The experimental study (NOACK, 2018), assessed as the key study, is an acute immobilization test with Daphnia magna, performed according to OECD Guideline 202 with GLP statement, in a static passive dosing system (due to the low water solubility of the registered substance). Five test concentrations of the registered substance were used at and below maximum achievable water solubility. The maximum achievable concentration of the registered substance in the test solution preparation and test conditions was 0.807 mg/L. All test media were visually clear throughout the exposure period. Twenty daphnids (divided into 4 replicates with 5 daphnids each) were exposed to each concentration level and the control. The concentrations of the test item were analytically verified via GC-MS in fresh media at the start of the exposure (0 hours), at 24 hours and the end of the exposure (48 hours) in each concentration level and the control. The measured concentrations of the test item in fresh media were in the range of 0.286 to 0.807 mg/L at the start of the exposure (0 hours), between 0.250 and 0.668 mg/L after 24 hours and between 0.348 and 0.570 mg/L after 48 hours (end of exposure). The geometric mean measured concentrations were calculated and were 82 to 116% of the initial concentrations, so within ± 20% of the initial measured test item concentration. Therefore, all effect values are given based on the initial measured concentrations of the test item. Based on the results of this study, the 48 hour‑EC50 for Daphnia magna was 0.682 mg/L(95% confidence limits: 0.627 – 0.753 mg/L).

The QSAR prediction (KREATiS, 2017; Model:iSafeRat® holistic HA-QSAR v1.7), assessed as a supporting data, was performed to assess the acute toxicity of the registered substance to daphnids. This QSAR has been validated to be compliant with the OECD recommendations for QSAR modelling (OECD, 2004) and predicts the endpoint value which would be expected when testing the substance under experimental conditions in a laboratory following OECD Guideline 202. The immobility of the daphnids was determined using a validated QSAR for the Mode of Action in question, (MOA 1, non-polar narcosis). The QSAR is based on validated data for a training set of 58 chemicals derived from 48-hour tests on daphnids, for which the concentrations of the test substance had been determined by chemical analyses over the test period.

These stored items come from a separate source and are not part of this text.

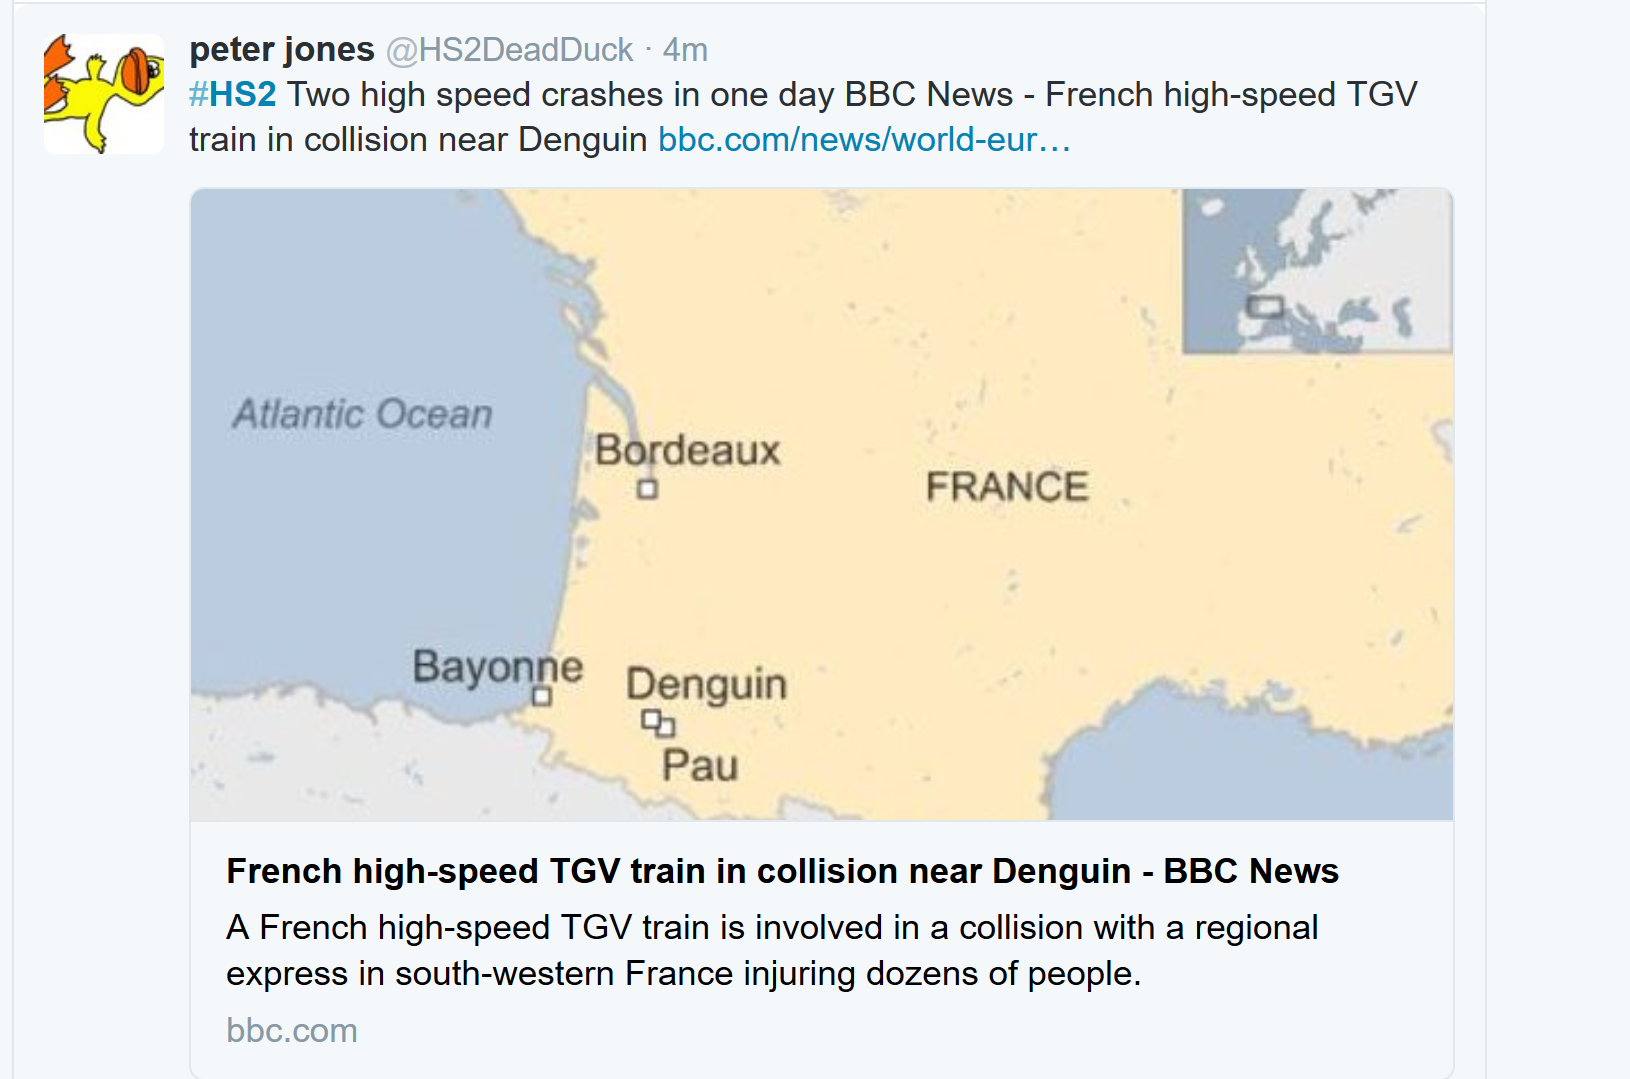Click the Bayonne label on map
1630x1079 pixels.
click(497, 666)
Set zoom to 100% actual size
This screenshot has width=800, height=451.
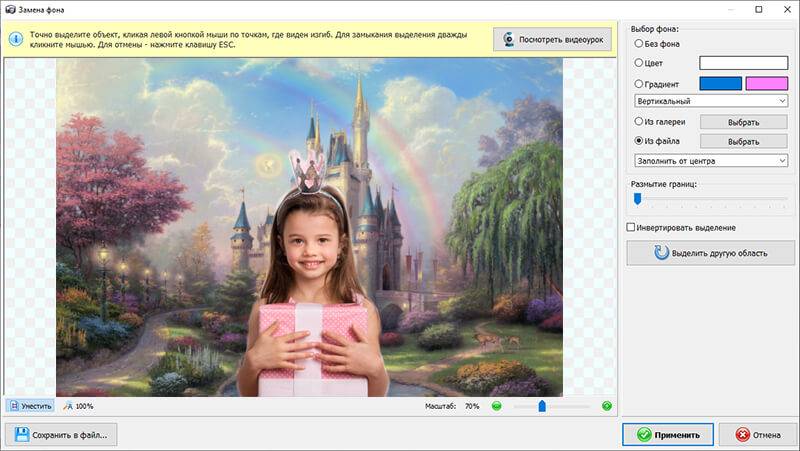(x=78, y=406)
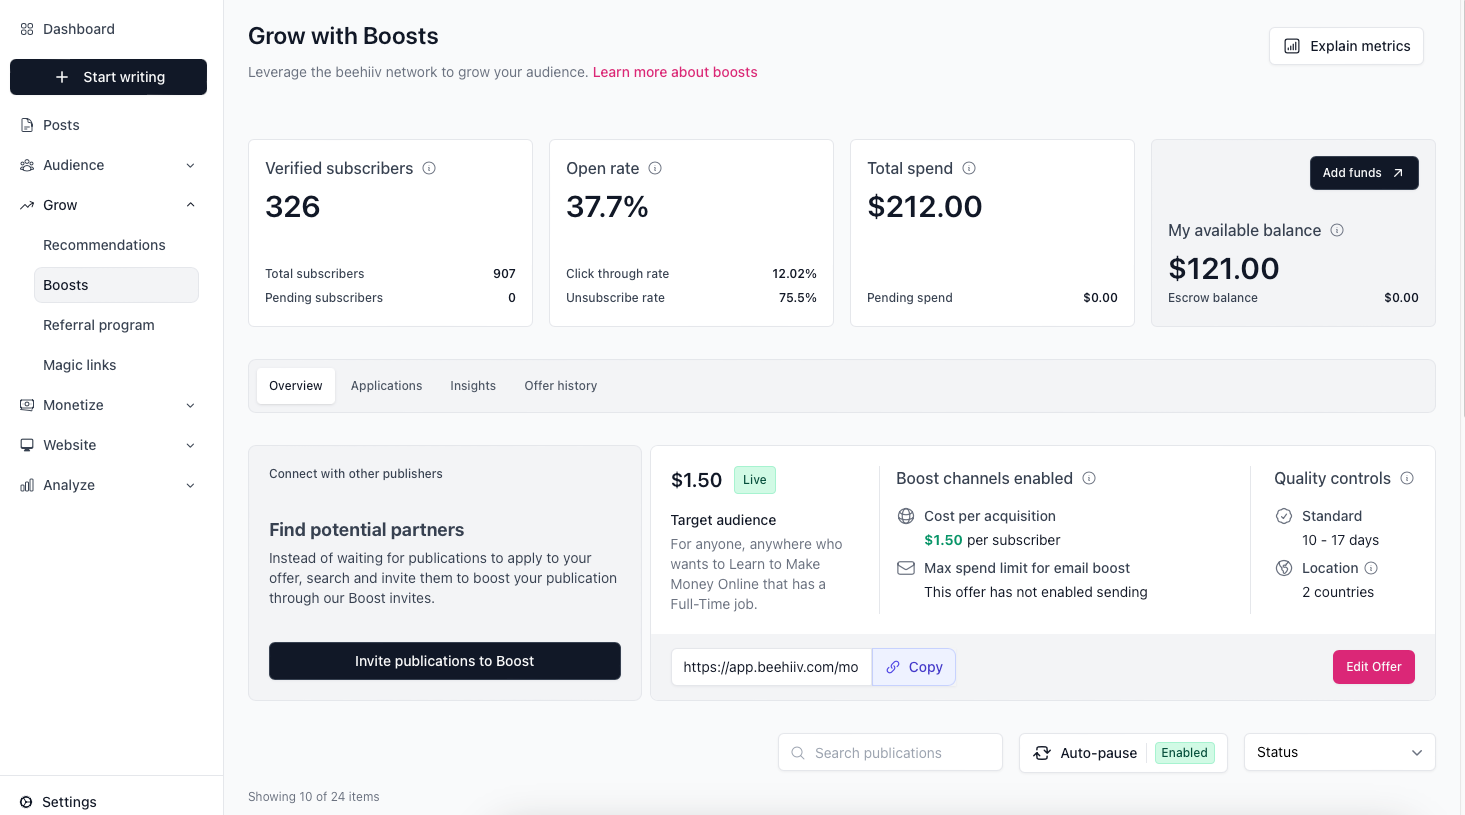Viewport: 1465px width, 815px height.
Task: Click the info icon beside Boost channels enabled
Action: (1089, 478)
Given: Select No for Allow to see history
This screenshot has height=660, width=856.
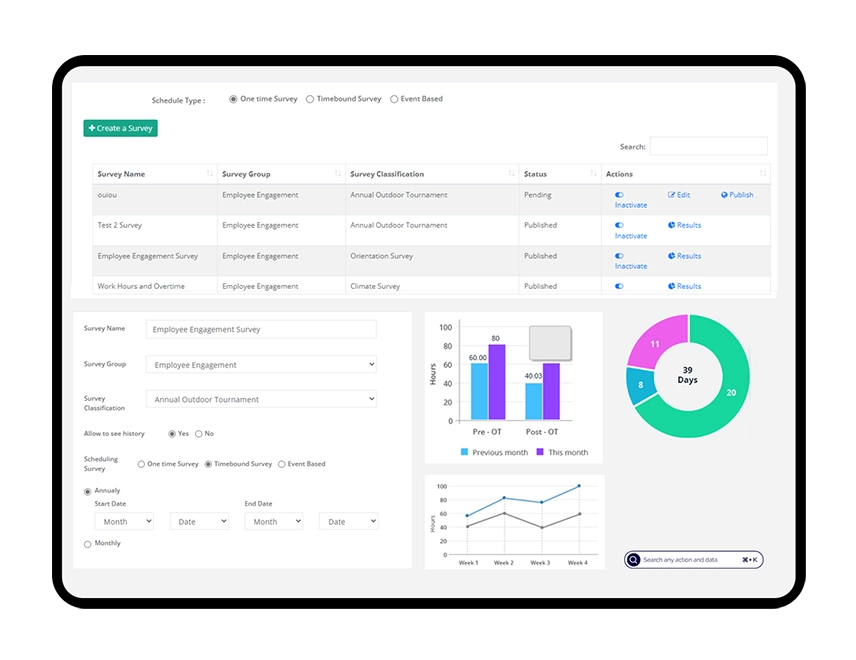Looking at the screenshot, I should click(199, 434).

The substance falls within the applicability domain of the model except for the descriptor domain. From a descriptor domain point of view, the substance falls within the intermediate domain where baseline toxicity cannot be experimentally measured accurately. Moreover the toxicity may even be greater than the water solubility limit as equilibrium between the test organism and the test solution may not be reached within the experimental time frame. Based on a k-NN approach (with k = 3), the predicted acute toxicity (48h-EC50) to daphnid was determined at 1.1 mg/L (95% CL: 1.1-1.2 mg/L), corresponding to the geometric mean of the iSafeRat® prediction for the non-polar narcotic regression line (i.e. the value expected if equilibrium was reached between the test solution and the test organism) and the subcooled water solubility limit of the test substance. This QSAR result supports the key study performed on the same substance with an EC50 value in the same order of magnitude, considering the biological and experimental variabilities (factor <2) . Therefore, this QSAR is considered relevant and sufficient to assess, alone, the toxicity of the registered substance to aquatic algae, without the use of an experimental study.

In conclusion, according to the key experimental study (NOACK, 2018), the 48h-EC50 value on Daphnia magna is 0.682 mg/L (95% CL: 0.627 - 0.753 mg/L).